Les dynamiques déjà évoquées (hiérarchies dans les rédactions, précarisation du métier, foyer social de recrutement, socialisations dans des écoles, décalage entre les aspirations et les possibilités offertes par le champ) sont bien plus explicatives que la seule détention du capital, et ce y compris dans une perspective anticapitaliste et matérialiste.

Ni « CIA médiatique », ni « quatrième pouvoir ».

Cet économicisme de la critique de Jean-Luc Mélenchon va de pair avec sa conception de la liberté d’expression.
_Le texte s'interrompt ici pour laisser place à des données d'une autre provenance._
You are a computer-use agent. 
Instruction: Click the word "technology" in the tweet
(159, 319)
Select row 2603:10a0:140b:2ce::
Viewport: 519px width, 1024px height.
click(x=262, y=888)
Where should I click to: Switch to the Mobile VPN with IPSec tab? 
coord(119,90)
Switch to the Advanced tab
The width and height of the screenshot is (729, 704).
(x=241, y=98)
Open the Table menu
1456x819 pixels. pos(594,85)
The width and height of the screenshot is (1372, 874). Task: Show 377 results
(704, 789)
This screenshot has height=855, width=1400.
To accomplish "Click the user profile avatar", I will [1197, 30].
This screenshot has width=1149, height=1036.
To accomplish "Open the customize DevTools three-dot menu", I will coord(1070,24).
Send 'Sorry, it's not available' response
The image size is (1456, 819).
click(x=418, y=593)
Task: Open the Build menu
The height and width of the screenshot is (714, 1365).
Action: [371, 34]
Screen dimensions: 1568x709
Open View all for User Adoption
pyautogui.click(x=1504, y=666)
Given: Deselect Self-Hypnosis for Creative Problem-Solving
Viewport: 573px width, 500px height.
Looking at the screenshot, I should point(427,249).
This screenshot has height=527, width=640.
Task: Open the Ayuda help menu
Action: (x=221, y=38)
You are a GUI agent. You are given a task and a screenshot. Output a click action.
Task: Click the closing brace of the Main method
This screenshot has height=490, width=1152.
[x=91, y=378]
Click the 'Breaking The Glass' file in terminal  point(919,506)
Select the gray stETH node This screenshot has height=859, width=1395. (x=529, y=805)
Pour lui, « la presse est ainsi la première ennemie de la liberté d’expression qui ne se confond pas avec la liberté de « tout répéter » ni avec le délire névrotique de la transparence absolue que réclament les médias (et qu’ils ne s’appliquent pas à eux-mêmes). » Plus loin, il franchit un pas de plus en dénonçant « une sorte de CIA médiatique vouée à propager les dénonciations, même pas très anonyme dans notre cas et à organiser des « coups » déstabilisateurs ».

Certains médias peuvent être au service de machinations : on peut ainsi se souvenir du rôle des médias privés dans le coup d’État orchestré en 2002 au Venezuela par ladite CIA. Mais il doit aussi être clair que la dénonciation de ces rares collusions qui donnent aux journalistes le rôle de policiers politiques ne peut sous aucun prétexte être érigée en critique du système médiatique. Non, les journalistes ne sont pas des policiers.

Pour autant, les journalistes (dominant-e-s en particulier) ne sont pas les défenseurs et les défenseuses autoproclamé-e-s de la liberté d’expression qu’ils et elles se targuent si souvent d’être. Et ceci parce que les structures actuelles du champ médiatique ne permettent pas aux journalistes d’exercer la liberté d’expression pourtant évoquée comme un leitmotive.

Mais au lieu de les balayer d’un revers de main, prenons les volontés journalistiques au sérieux. Ils et elles disent liberté d’expression ? Vérifions. Ils et elles disent pluralisme ? Voyons donc. Et puisque nous constatons que la liberté d’expression et le pluralisme ne sont pas des réalités, luttons pour que soient établies les conditions pour qu’elles adviennent enfin.

Pour un Front commun de la critique (politique) des médias.

La critique des médias est plus que jamais nécessaire, et l’initiative que prend Jean-Luc Mélenchon de poser la question sur le terrain politique peut être intéressante. Pas étonnant qu’elle ait reçue mauvais accueil dans les chefferies ! Mais, en l’état actuel, on ne saurait en partager les termes, ni accepter de mettre l’accent là où le député de la France Insoumise le place. Nous devons nous efforcer de trouver (ou de reprendre lorsqu’ils ont déjà été formulés) les termes d’une critique des médias toujours politique (et jamais morale), toujours systémique (et jamais complotiste) fondée sur l’histoire et la sociologie critique des médias (et pas sur des jugements à l’emporte pièce). Soyons radicaux au sens plein du terme, prenons les problèmes à leurs racines ! De même que nous refusons de prendre pour argent comptant les autocongratulations médiatiques qui parent les journalistes de toutes les vertus démocratiques, n’acceptons pas de haïr, détester et mépriser « les journalistes ».

À la France Insoumise et ailleurs à gauche, la critique des médias est un sujet capital et sur lequel nous devons continuer et intensifier les luttes, ensemble, même lorsque nous avons des divergences de stratégies, voire parfois d’analyse. Sur le terrain de la critique des médias, participons à la construction d’un front de lutte avec les structures qui depuis des décennies se battent. Car pour faire advenir un autre monde, d’autres médias sont nécessaires.